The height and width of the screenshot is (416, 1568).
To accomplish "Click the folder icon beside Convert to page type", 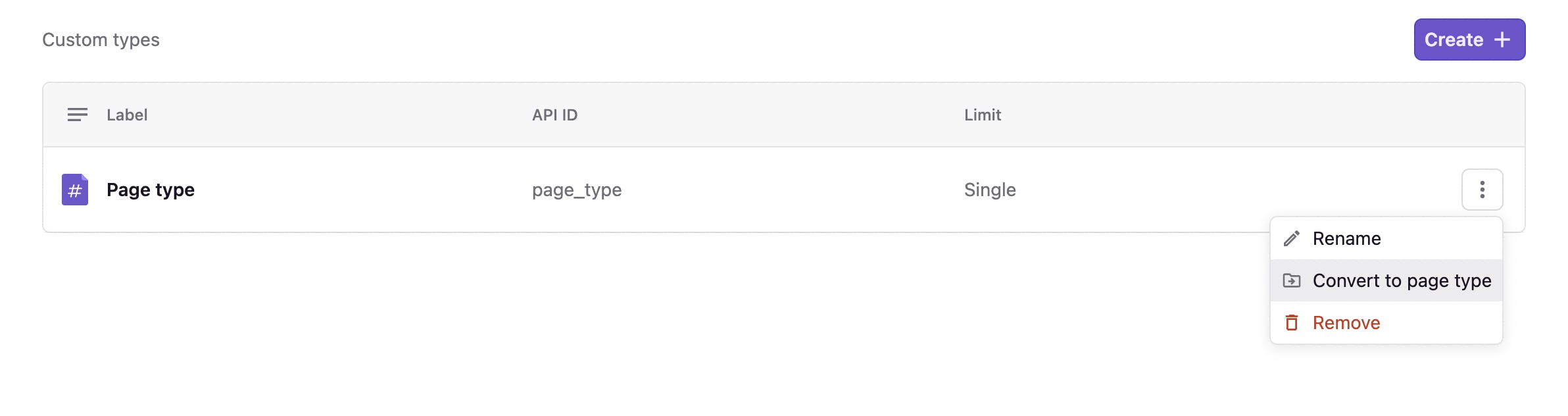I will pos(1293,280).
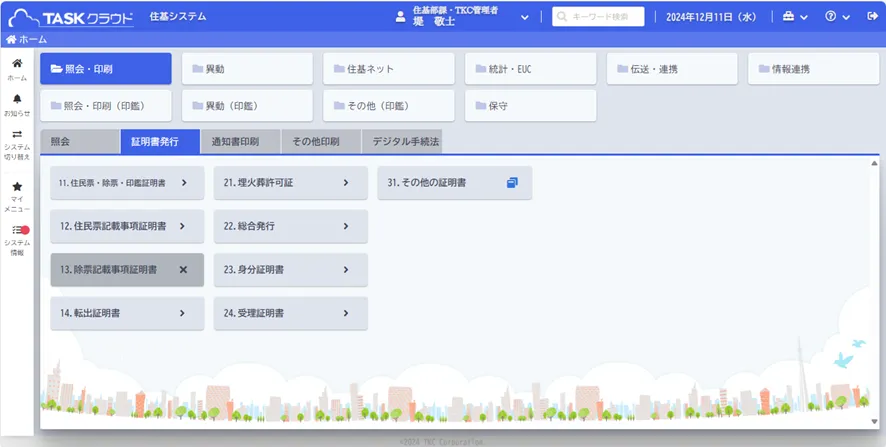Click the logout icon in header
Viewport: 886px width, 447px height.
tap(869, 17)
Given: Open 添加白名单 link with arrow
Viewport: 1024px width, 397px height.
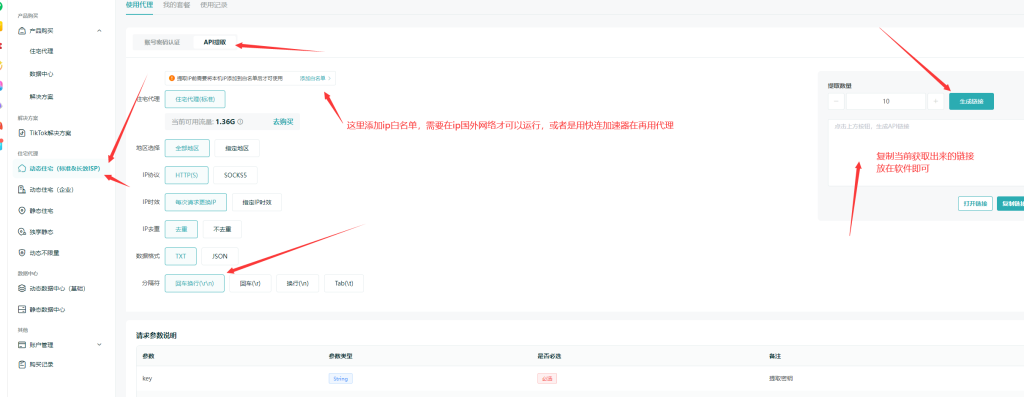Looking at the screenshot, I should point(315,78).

□ □ □ □ □

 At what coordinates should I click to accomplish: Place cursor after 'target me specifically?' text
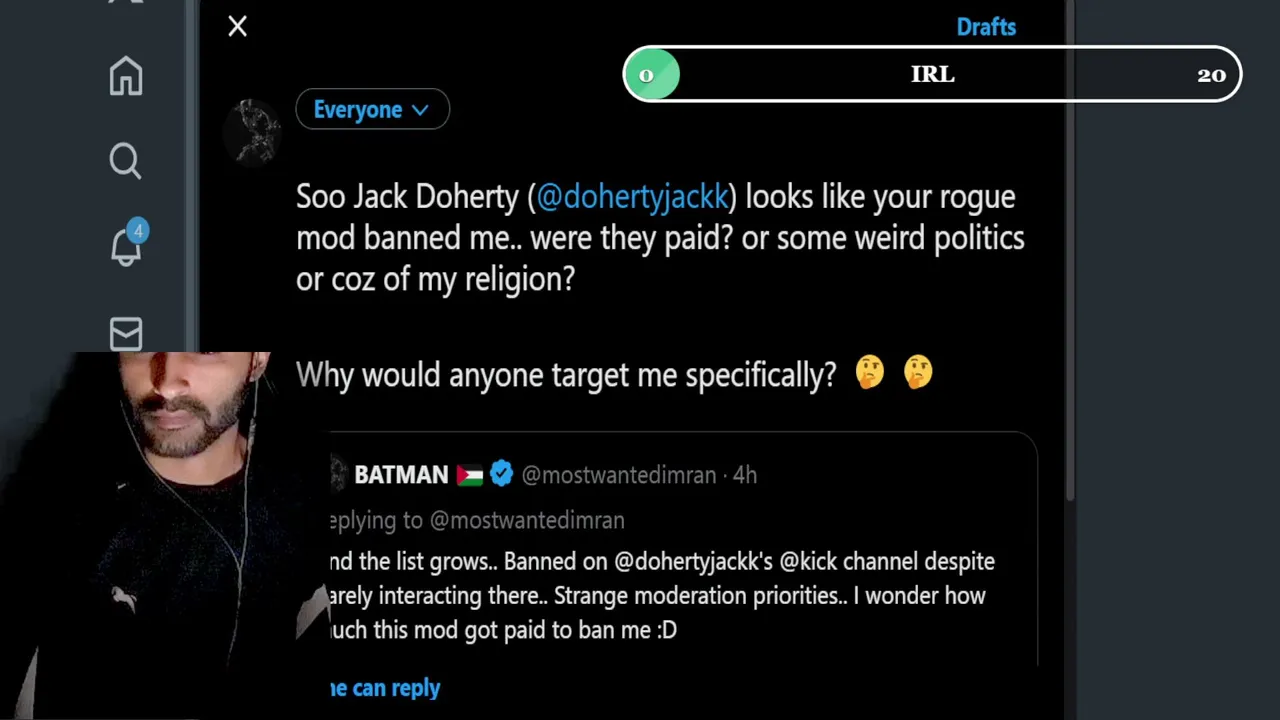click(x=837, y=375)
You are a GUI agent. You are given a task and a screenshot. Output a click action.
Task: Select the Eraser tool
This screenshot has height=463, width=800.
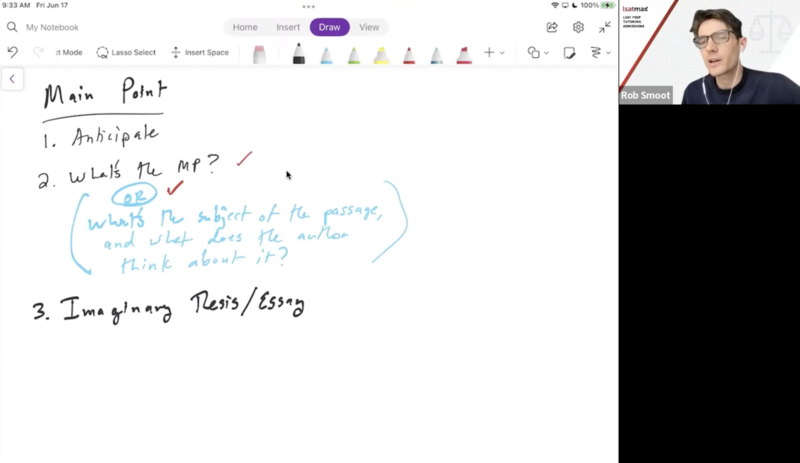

□ □ □ □ □

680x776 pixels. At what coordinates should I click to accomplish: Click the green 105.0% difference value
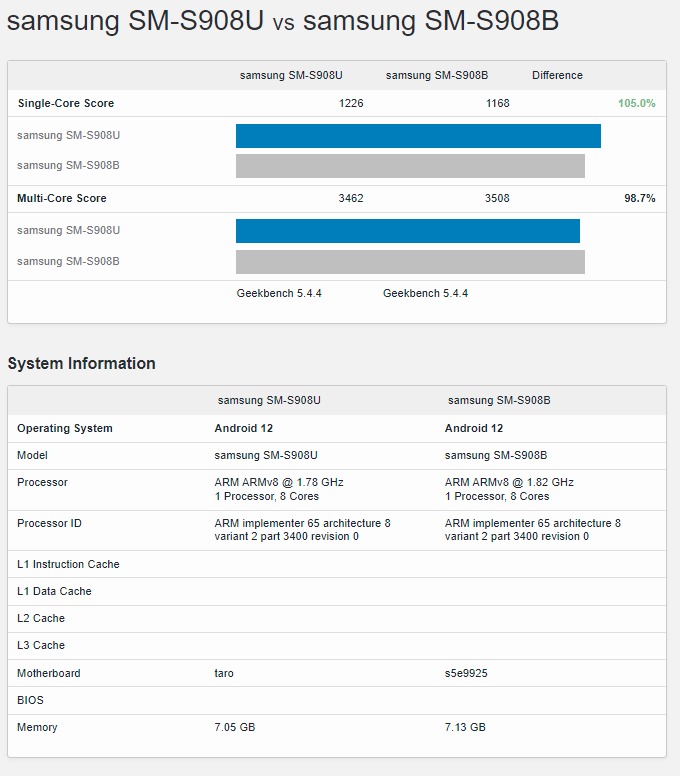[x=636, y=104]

□ □ □ □ □

PROBLEM DETAILS: Copy back exactly the lines above from the one containing "At what coordinates should I click to accomplish: Place" through the one containing "This screenshot has height=463, width=800.", and leave every picture behind.

EXERCISE ANSWER:
 At what coordinates should I click to accomplish: Place cursor after 'target me specifically?' text
click(x=837, y=375)
You are a GUI agent. You are given a task and a screenshot. Output a click action.
Task: Select the Eraser tool
This screenshot has height=463, width=800.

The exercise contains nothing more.